Highly respected baseball scribe, Peter Gammons, made a convincing Hall of Fame case for former Astros first baseman Jeff Bagwell on MLB.com yesterday. And when Gammons writes, people tend to listen. Here’s a link to his article: http://is.gd/jDUiL
Jack Morris and Fred McGriff are two former Jays that won’t be elected this year but deserve to be honoured in Cooperstown in the future.
Tim Raines, Larry Walker and Lee Smith are three former Expos that are Hall of Fame worthy, but are unlikely to be elected in 2011.
John Olerud, Al Leiter, Raul Mondesi and Benito Santiago are the other ex-Jays being considered. They had fine careers, but are unlikely to be named on the requisite five per cent of writers’ ballots, and their names will likely be dropped from the ballot after this year.

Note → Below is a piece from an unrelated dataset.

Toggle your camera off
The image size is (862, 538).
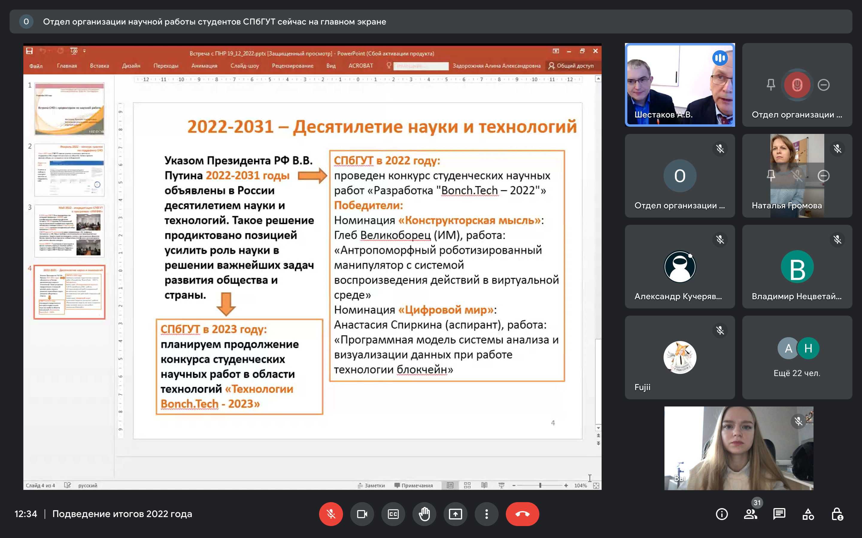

Marquis Grissom and Kirk Rueter are two former Expos that are likely to suffer the same fate.
If I had a vote, here’s the ballot I would cast (Rules stipulate that you can name up to 10 candidates on your ballot): Blyleven, Alomar, Barry Larkin, Bagwell, Walker, McGriff, Raines, Morris, Edgar Martinez and Olerud.
Do I really think Olerud is a Hall of Famer? No, but this would be my way of honouring Johnny O for his perseverance, productivity and pleasantness.
It kills me not to vote for Dale Murphy, whom I idolized throughout my childhood, but if I look at his statistics objectively, he falls just short of Hall of Fame credentials.
I was disappointed to learn that Port Hope, Ont., native Paul Quantrill was eligible to be included on the 2011 ballot but was left off. The rubber-armed right-hander holds the Canadian record for games pitched (841), led the big leagues in appearances for four consecutive seasons (2001 to 2004) and was an all-star in 2001. He was elected to the Canadian Baseball Hall of Fame this past summer. If Kirk Rueter, Lenny Harris, Bobby Higginson and Charles Johnson deserve to be on the ballot, so does Quantrill.